◆ DATA FOR THIS EXERCISE
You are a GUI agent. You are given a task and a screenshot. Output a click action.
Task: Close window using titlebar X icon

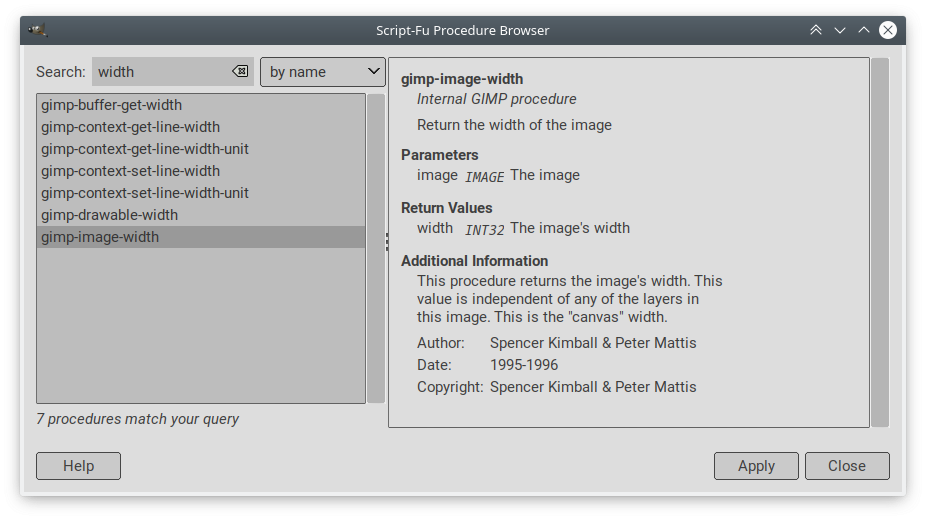(x=888, y=30)
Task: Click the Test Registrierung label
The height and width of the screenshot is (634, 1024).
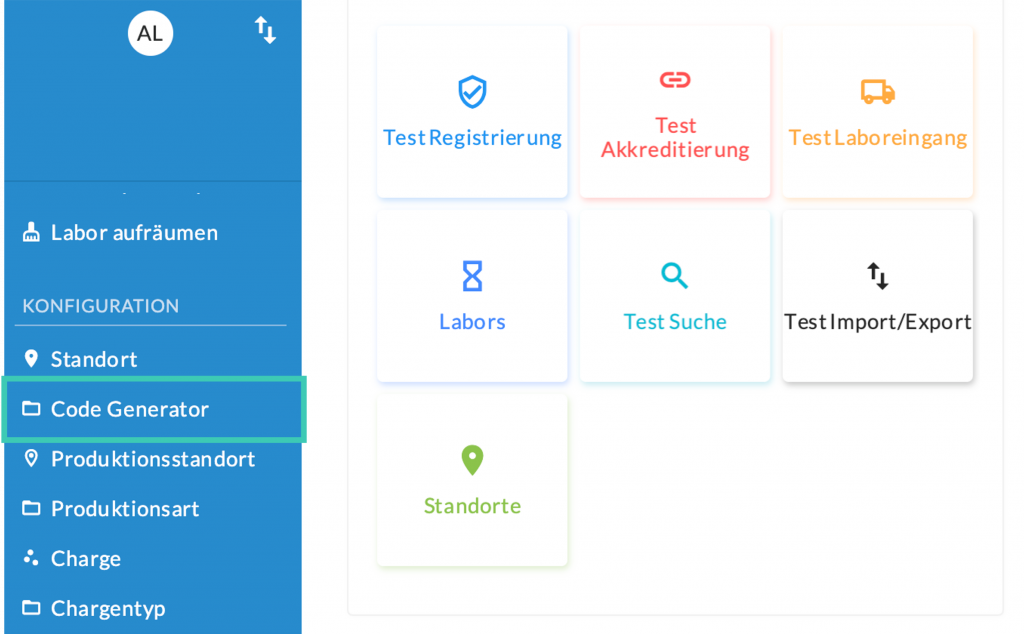Action: click(472, 138)
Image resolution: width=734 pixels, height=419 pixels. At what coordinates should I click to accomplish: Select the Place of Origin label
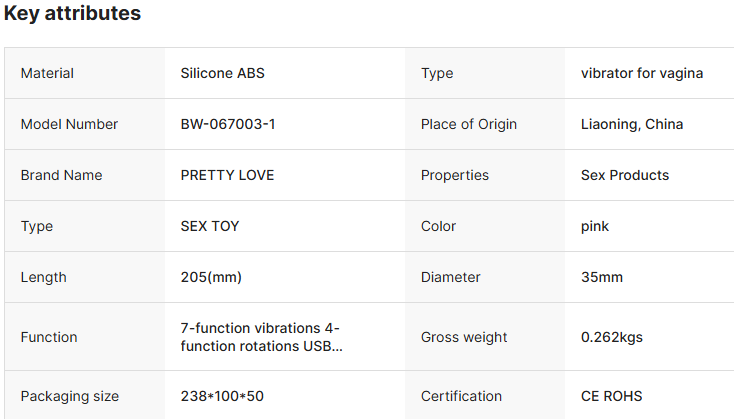tap(469, 124)
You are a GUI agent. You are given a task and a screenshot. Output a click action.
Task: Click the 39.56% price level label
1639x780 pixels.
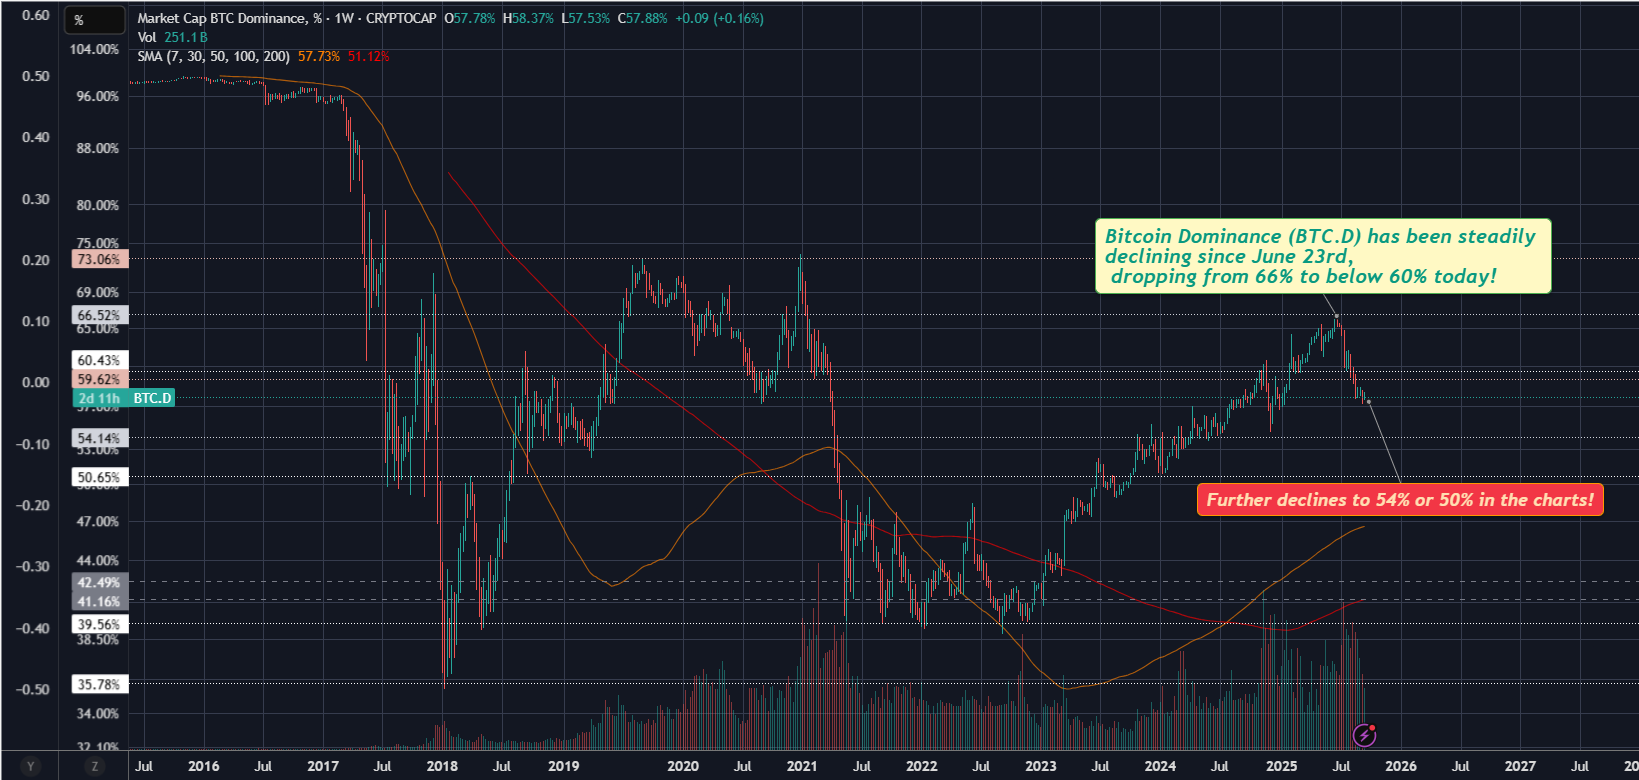(99, 624)
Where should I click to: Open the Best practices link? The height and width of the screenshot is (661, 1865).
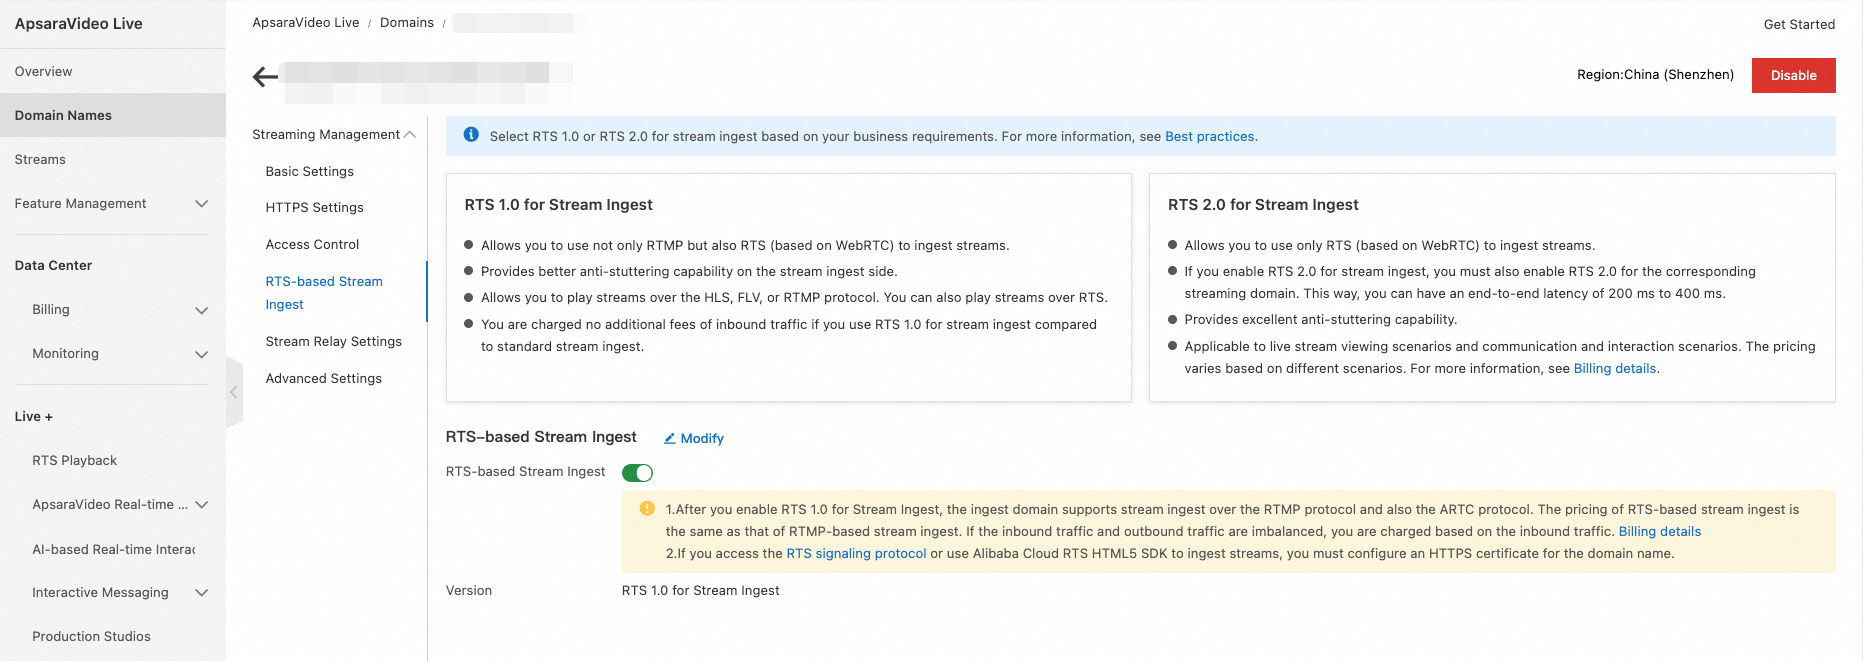pyautogui.click(x=1209, y=137)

◆ WHAT TO DO
Show every line of the material above that contains the string "pixels".

◆ RESPONSE TO THE TASK
Image resolution: width=734 pixels, height=419 pixels. At what coordinates should I click to accomplish: Select the Place of Origin label
1639x780 pixels.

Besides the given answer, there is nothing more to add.